Потом они вошли в горную избушку, где он заказал обед и комнату. Еду надлежало подать прямо в комнату. Вел он себя невозмутимо, и его распоряжения не оставляли места возражениям. Его решительность в мелочах убеждала Элену в том, что не позволит он остановить себя и тогда, когда речь зайдет о важных вопросах.
Она не испытывала ни малейшего желания повернуться и покинуть его. Она ощущала растущее возбуждение, понимая, что вот-вот должна пережить нечто, что совершеннейшим образом изменит ее существование и поставит в полную зависимость от незнакомого человека. Они даже не знали имен друг друга. Когда он взглянул на нее, она почувствовала себя уже голой и беззащитной, а когда они стали подниматься по лестнице, Элена задрожала.
Когда они переступили порог комнаты с огромной резной кроватью, Элена сначала прошла на балкон. Мужчина последовал за ней. Она почувствовала, что его первая попытка сближения будет такой, что от нее окажется невозможно уклониться. Она ждала. Однако то, что произошло дальше, обмануло все ее ожидания.
Мешкала не она, мешкал он, чья сила воли привела ее сюда. Он вдруг размяк, смутился и утерял всякую решительность, стоя перед ней и бормоча с обезоруживающей улыбкой:
— Вы понимаете, что вы — моя первая настоящая женщина, женщина, которую я могу полюбить? Я вынудил вас сюда прийти. Теперь я хочу удостовериться в том, что вы не откажетесь здесь остаться. Я…
Это признание своей слабости наполнило Элену неведомой ей нежностью. Он овладел собой перед ней и перед той мечтой, которая возникла между ними. Нежность переполнила Элену, и она первой подошла и поцеловала его.
Он взял ее за груди и тоже поцеловал. Она почувствовала его зубы. Он поцеловал ее в шею, туда, где пульсировала жилка, а потом, обхватив ладонями голову, словно хотел оторвать ее от тела, поцеловал в горло. Она зашаталась от желания, чтобы он взял ее полностью. Продолжая целовать, он раздел ее. Одежда падала на пол, а они все стояли и целовались. Не глядя на Элену, он перенес ее на постель, покрывая поцелуями лицо, волосы и шею.

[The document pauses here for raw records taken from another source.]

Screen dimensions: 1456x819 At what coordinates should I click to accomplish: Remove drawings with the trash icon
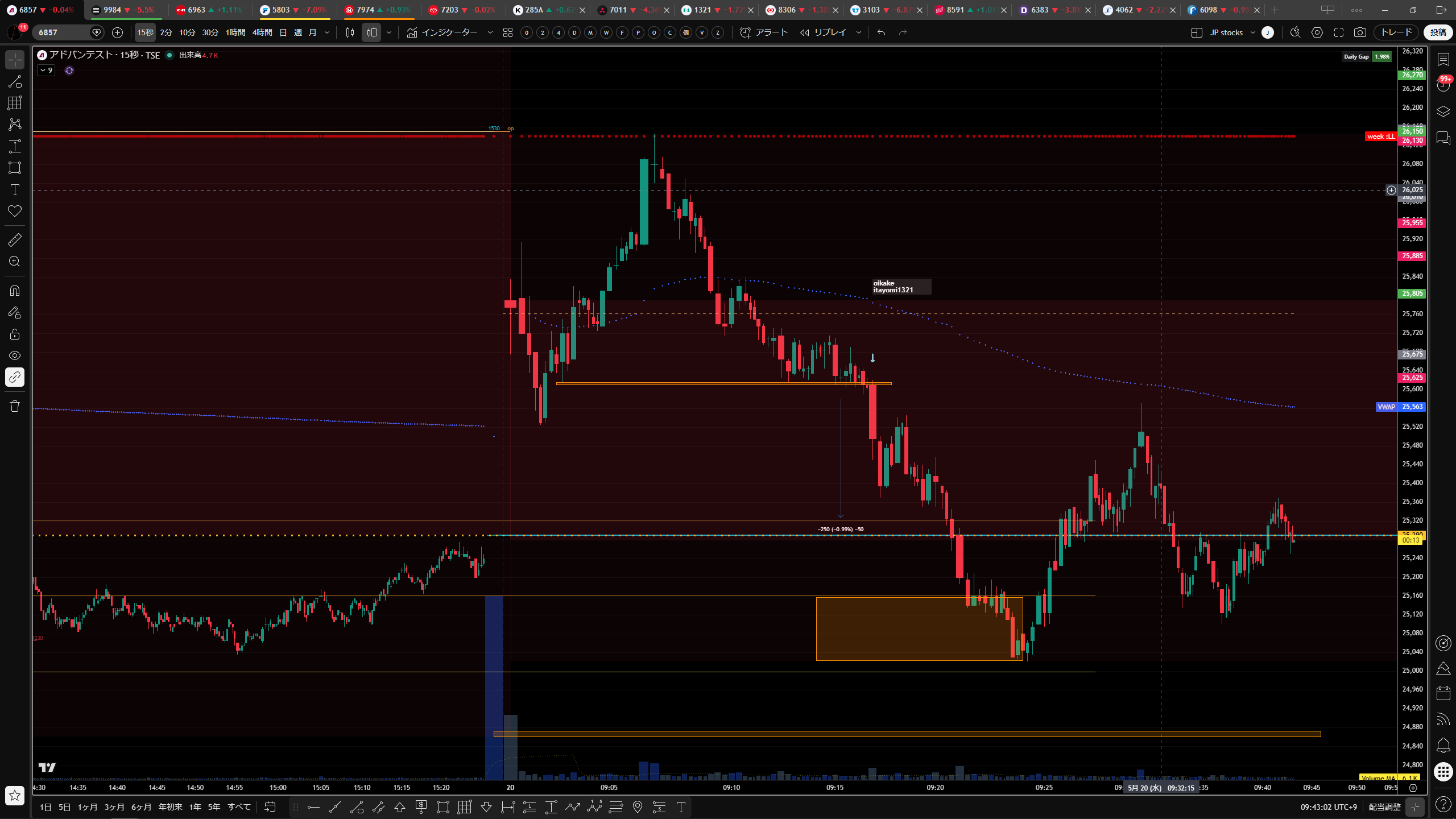15,406
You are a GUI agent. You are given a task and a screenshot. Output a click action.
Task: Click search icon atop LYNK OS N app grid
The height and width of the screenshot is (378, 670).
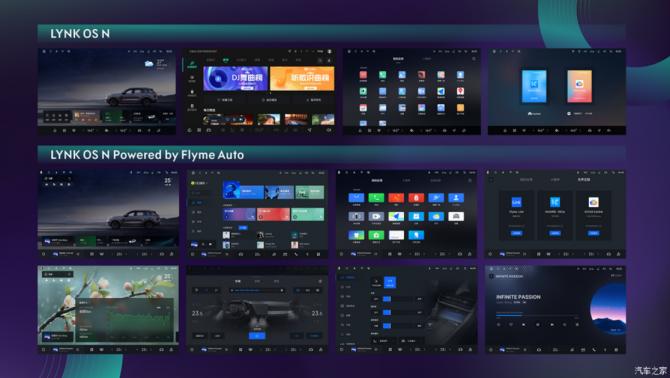[x=473, y=59]
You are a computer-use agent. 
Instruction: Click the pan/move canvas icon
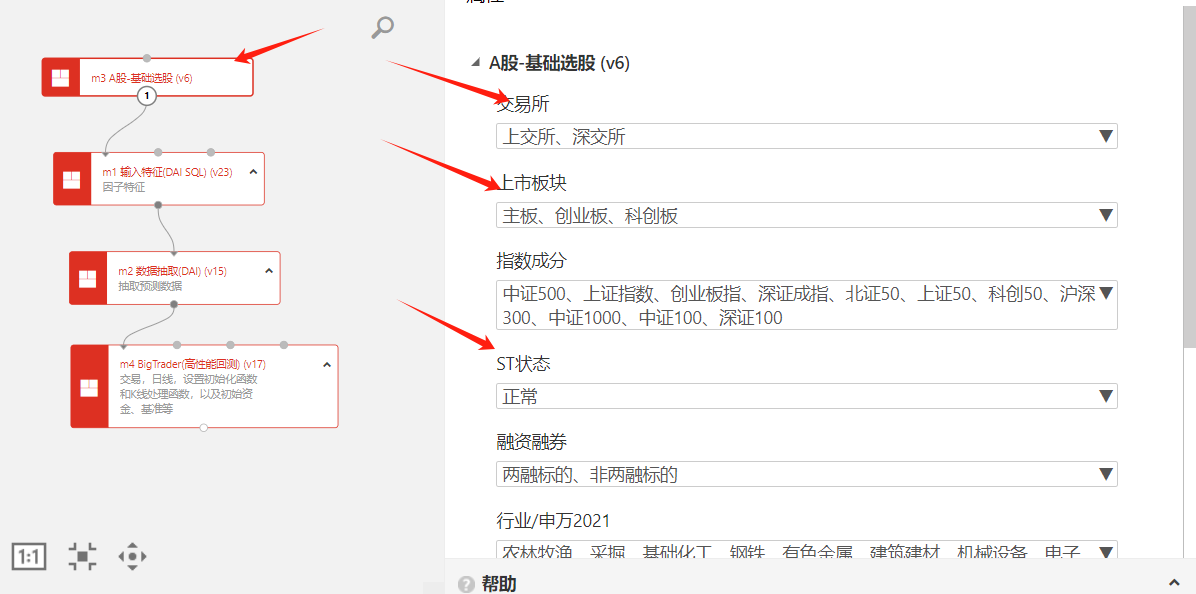133,556
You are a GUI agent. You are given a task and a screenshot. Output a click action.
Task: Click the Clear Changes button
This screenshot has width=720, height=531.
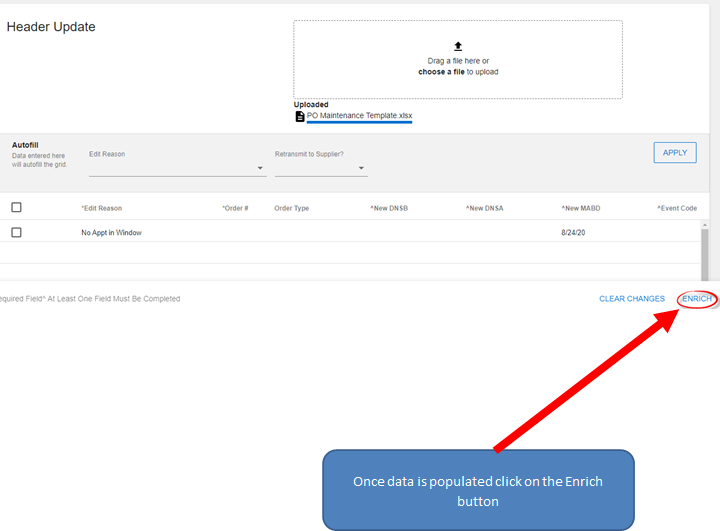pos(632,299)
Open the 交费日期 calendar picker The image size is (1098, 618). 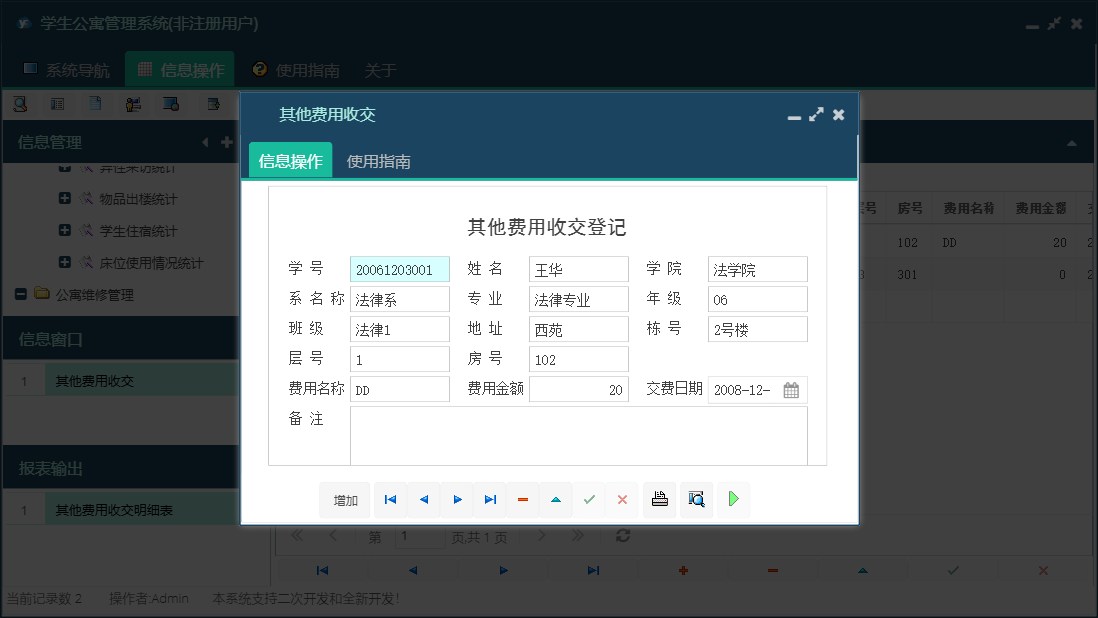791,390
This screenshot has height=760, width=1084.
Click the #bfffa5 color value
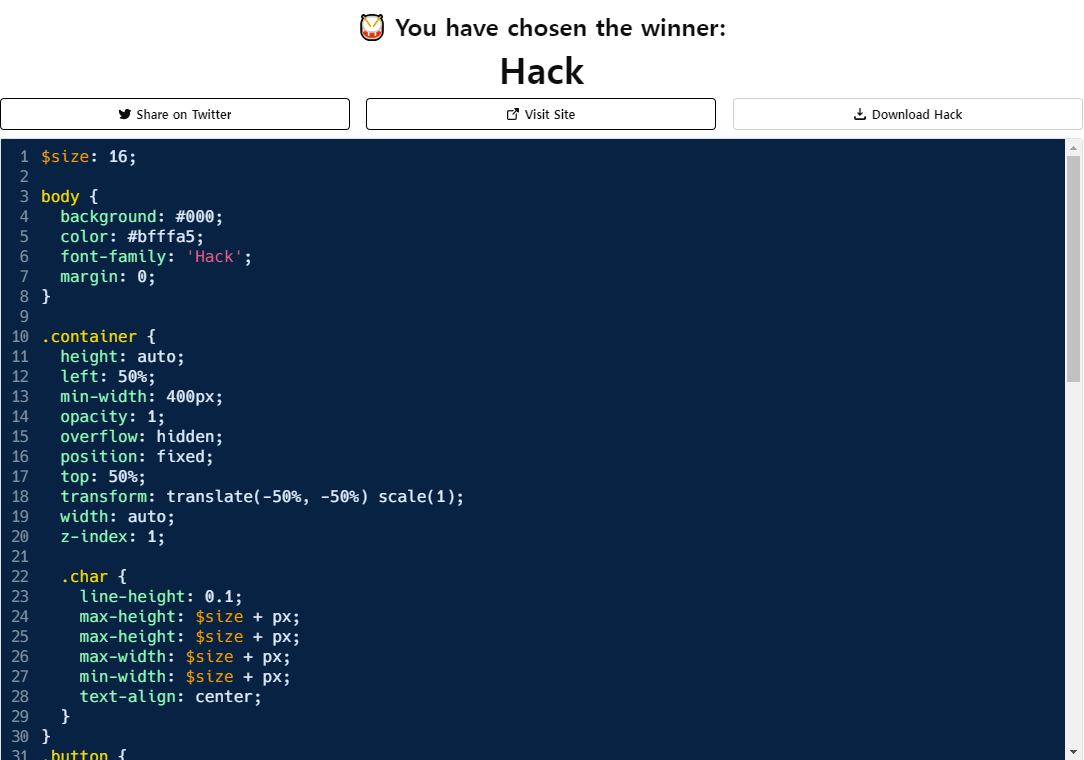point(165,237)
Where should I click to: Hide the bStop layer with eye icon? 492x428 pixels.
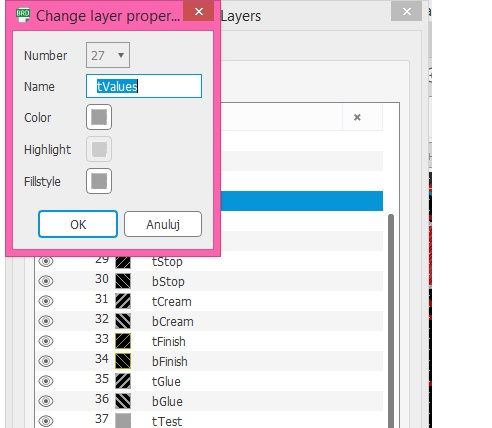46,281
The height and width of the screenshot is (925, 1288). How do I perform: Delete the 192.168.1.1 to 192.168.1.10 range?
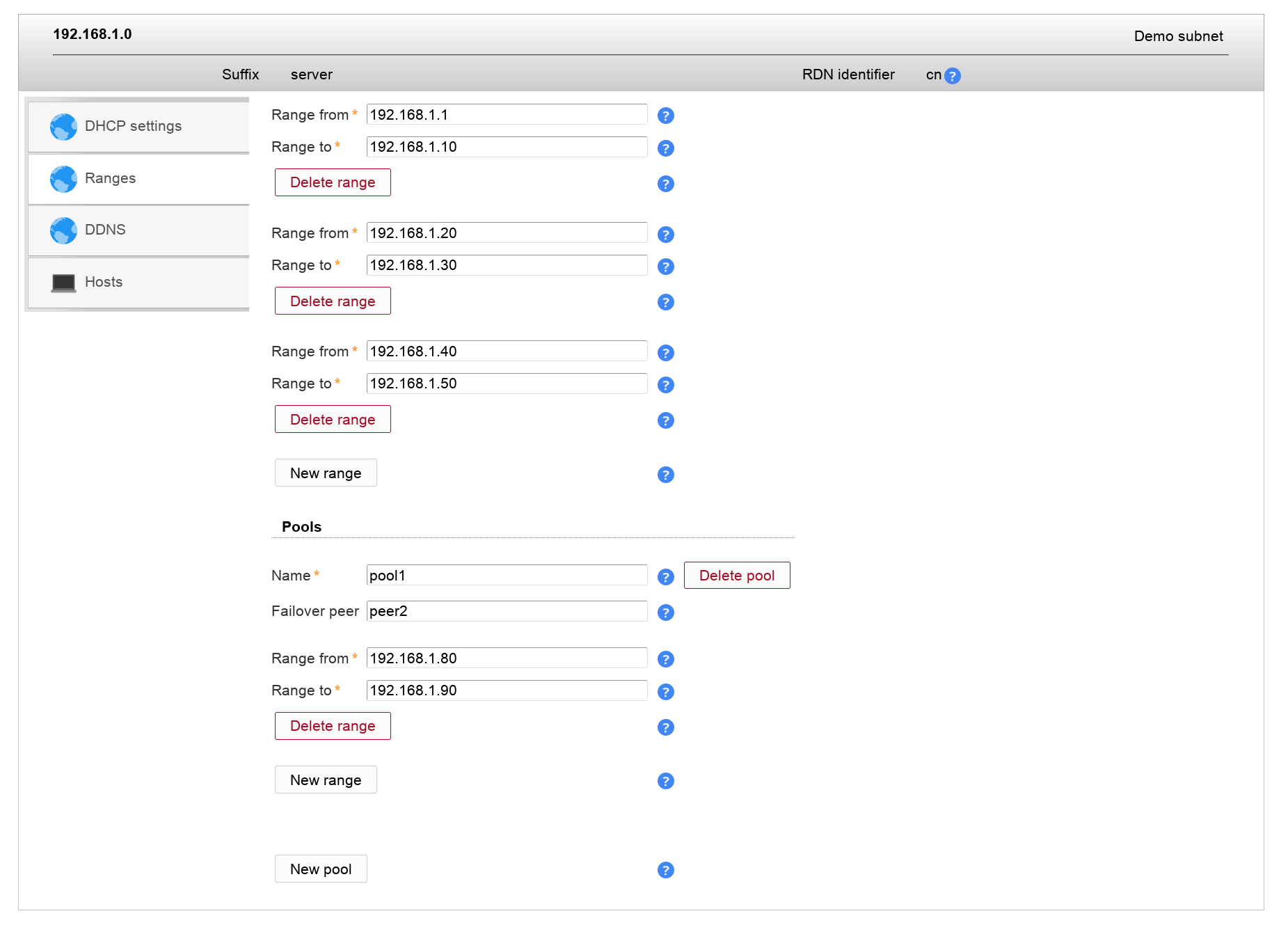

Ласки у него были как у дикого зверя, то нежные и робкие, а то яростные, как выражение его глаз. Было что-то животное в его руках, ласкавших все ее тело, хватавших за лоно и волосы, которые он словно хотел оторвать, как если бы под его пальцами была земля и трава.
Когда она прикрыла глаза, у нее возникло ощущение, что у него множество рук, которые трогают ее всюду, и ртов, так торопливо целующих ее в то время, как по-волчьи острые зубы впиваются в самые мясистые части тела. Он лежал на ней совершенно голый. Она упивалась его весом, упивалась тем, что он сминал ее. Она хотела ощущать его тело в полный рост. Иногда она вздрагивала всем телом. Он нашептывал ей, чтобы она подняла ноги и дотронулась коленями до подбородка, чего она никогда прежде не делала. Он шептал, чтобы она легла на него животом, и ласкал ей спину. Лежа на спине и выжидая, он все время оставался в ней.